30 patients with Pso and 30 patients with established PsA were selected from the BIOCOM-Pso
database. Serum samples from these patients were digested using a standard operating protocol (SOP). Once digested, a targeted proteomics approach using liquid chromatography – mass spectrometry (LC-MS) and a multiple reaction monitoring (MRM) assay called PAPRICA was used to measure candidate biomarker proteins. These 206 proteins (423 peptides) were previously identified as being potential biomarkers in a number of different inflammatory rheumatological conditions.

Results

The demographics of the 2 patient groups are shown in Table 1.

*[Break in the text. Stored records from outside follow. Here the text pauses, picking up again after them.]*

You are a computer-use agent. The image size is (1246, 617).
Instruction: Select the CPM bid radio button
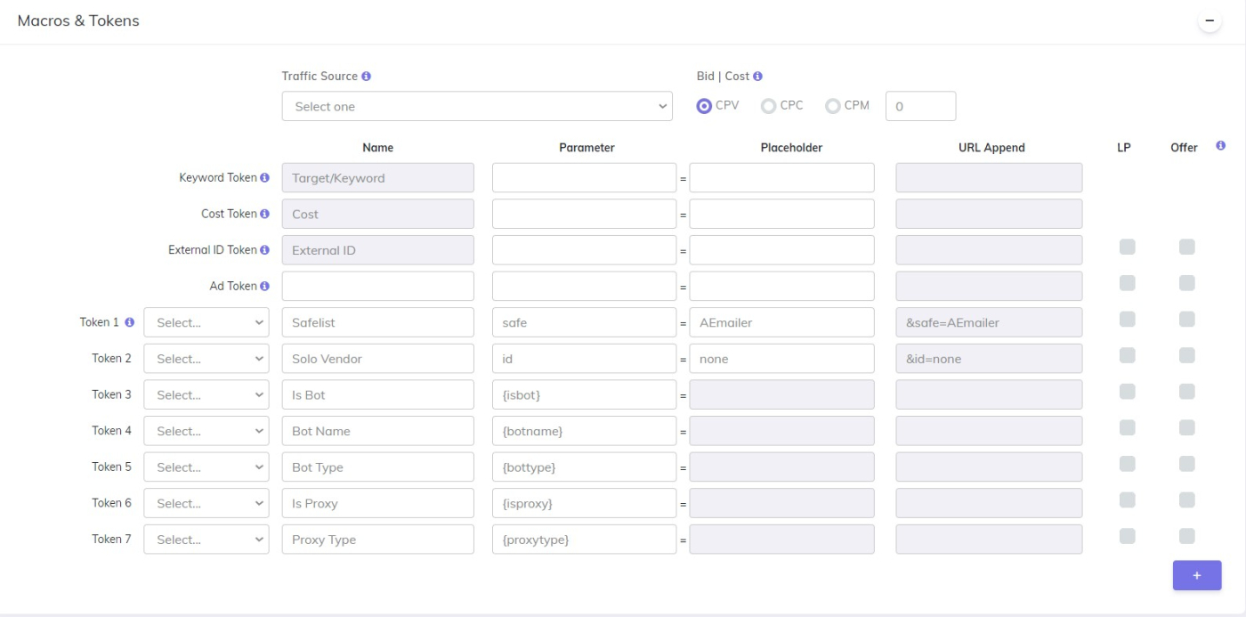pyautogui.click(x=833, y=106)
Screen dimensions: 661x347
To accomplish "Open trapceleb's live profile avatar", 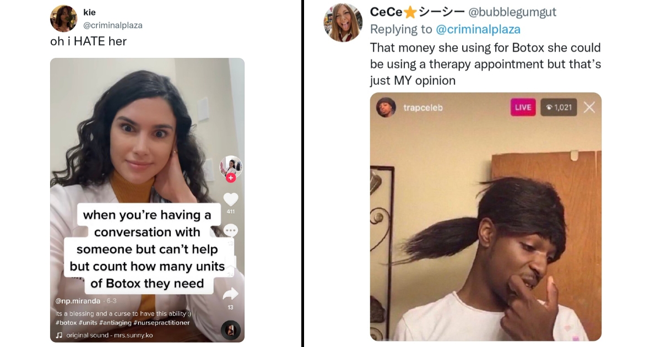I will coord(386,107).
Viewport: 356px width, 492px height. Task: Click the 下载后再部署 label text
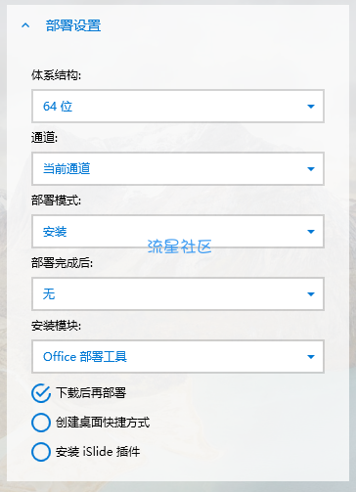tap(91, 392)
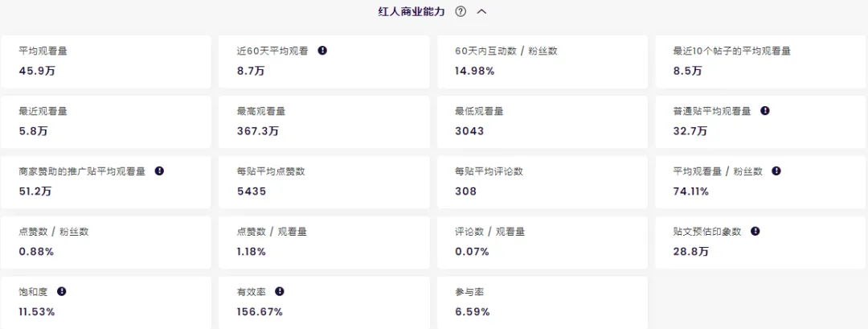
Task: Click the 点赞数 / 观看量 1.18% card
Action: pyautogui.click(x=323, y=242)
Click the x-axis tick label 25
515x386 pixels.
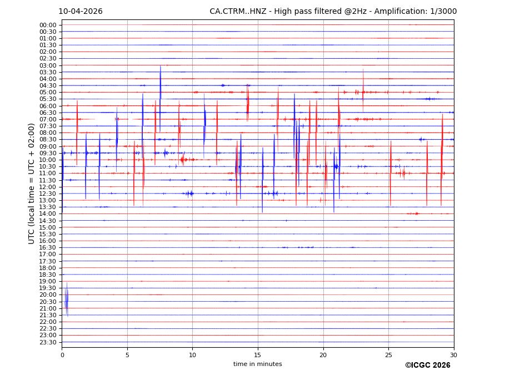coord(388,355)
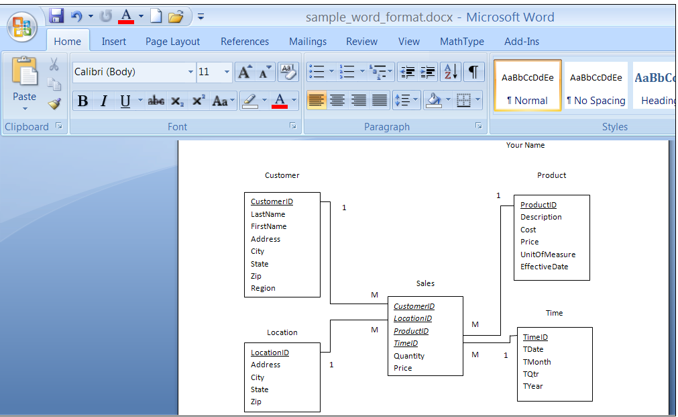Click the Increase Indent icon

429,72
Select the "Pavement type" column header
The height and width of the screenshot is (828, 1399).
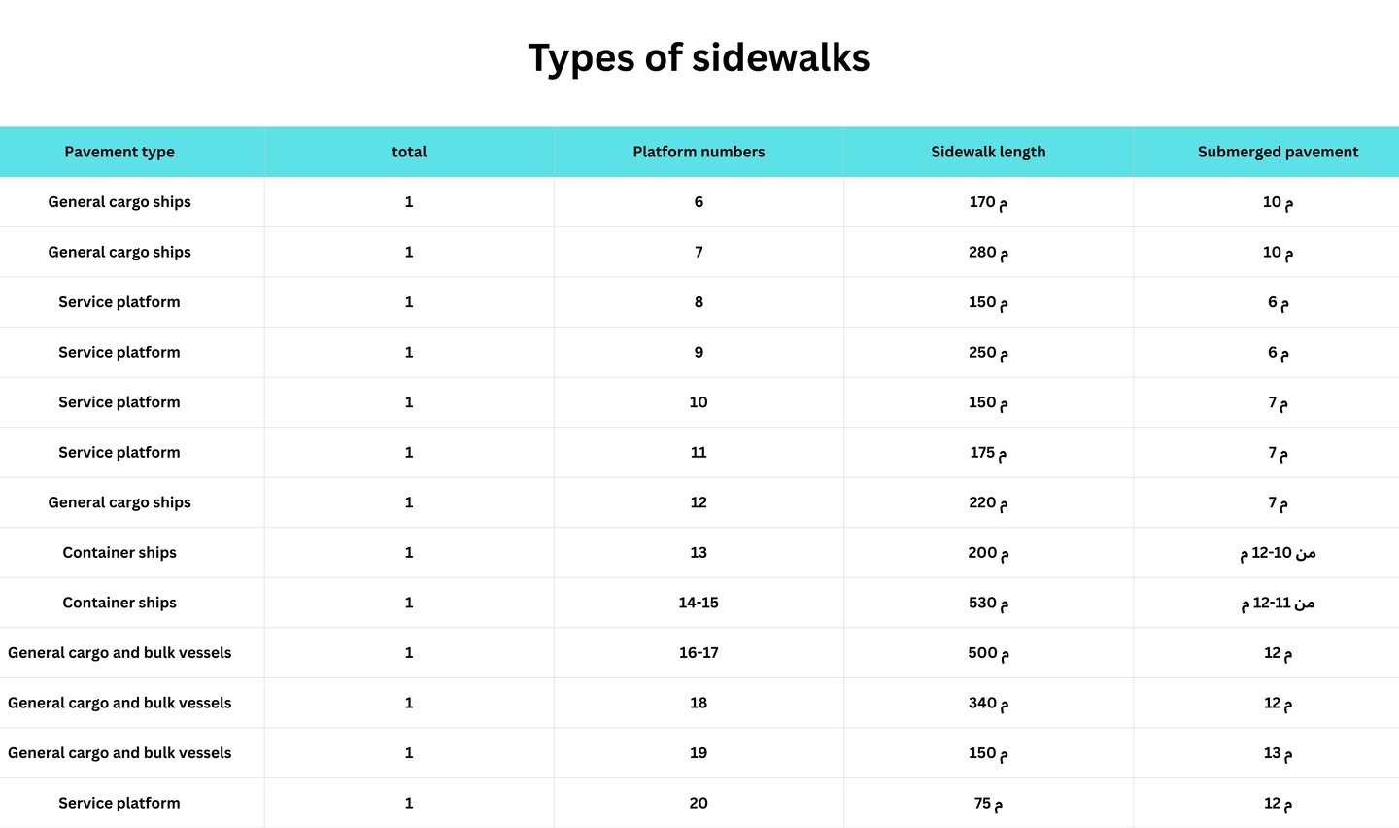pyautogui.click(x=119, y=152)
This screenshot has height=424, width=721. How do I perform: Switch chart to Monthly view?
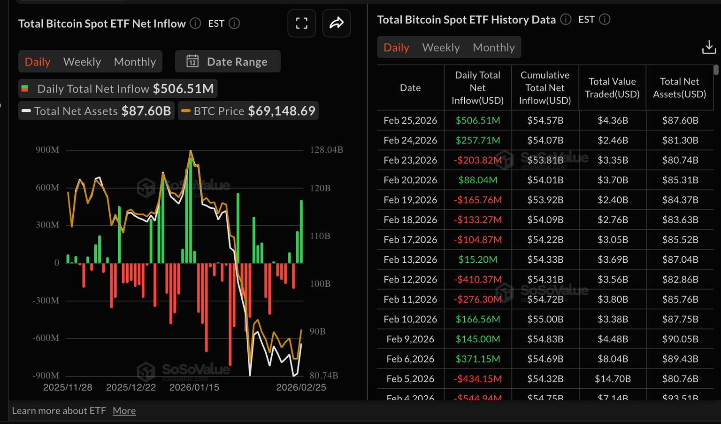(135, 62)
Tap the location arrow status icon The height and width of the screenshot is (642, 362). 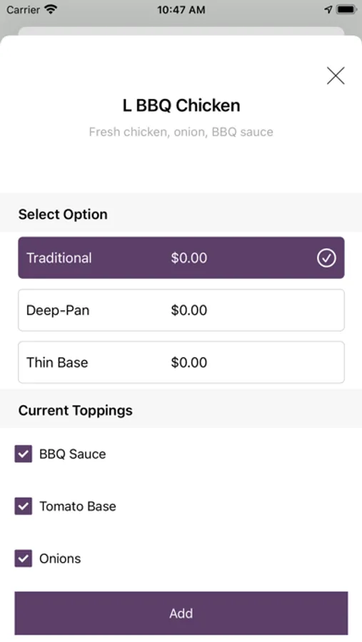[x=328, y=9]
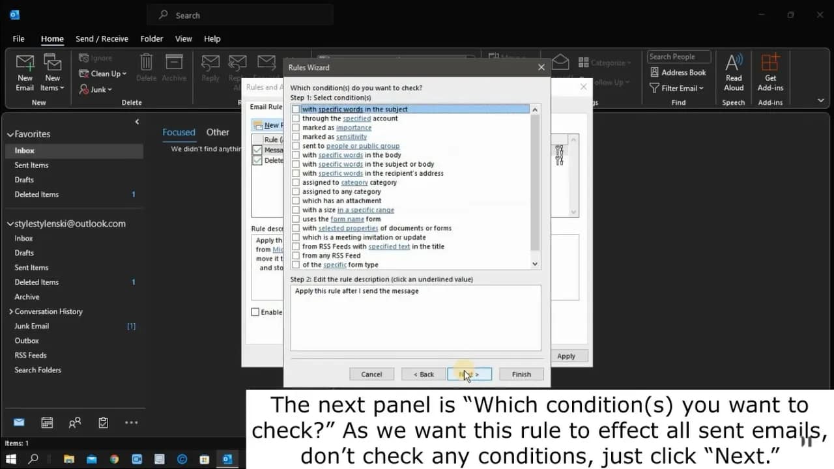Open Address Book in the Find group
The height and width of the screenshot is (469, 834).
678,72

The initial results revealed that the application of the PAPRICA method to the BIOCOM-Pso samples resulted in a dataset in which 275 of the 423 PAPRICA peptides could be reliably measured (CV Area < 20%; Signal to Noise ratio > 5; Library Dot Product > 0.8). Targeted proteomics data from the PsA and Pso patients was subjected to univariate and multivariate analysis. Univariate analysis revealed five peptides with a p value < 0.05, however none of these remained significant after Bonferroni correction for multiple comparisons. Multivariate analysis was unable to discriminate between PsA and Pso.

Conclusions

Analysis of the 206 biomarker proteins in the PAPRICA method, in patients with PsA and Pso, did not reveal peptides (proteins) that were statistically different between these two
groups. The next steps will include supplementing the PAPRICA method with additional biomarkers including proteins that may be identified in an unbiased proteome wide screen of PsA vs Pso serum samples.